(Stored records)

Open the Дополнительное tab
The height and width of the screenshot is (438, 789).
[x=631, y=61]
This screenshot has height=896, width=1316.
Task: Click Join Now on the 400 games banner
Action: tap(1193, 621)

▶ Problem
Word for word, set down all the lines above.

▶ Solution to this exercise
Open the Дополнительное tab
The height and width of the screenshot is (438, 789).
[x=631, y=61]
This screenshot has height=896, width=1316.
Task: Click Join Now on the 400 games banner
Action: tap(1193, 621)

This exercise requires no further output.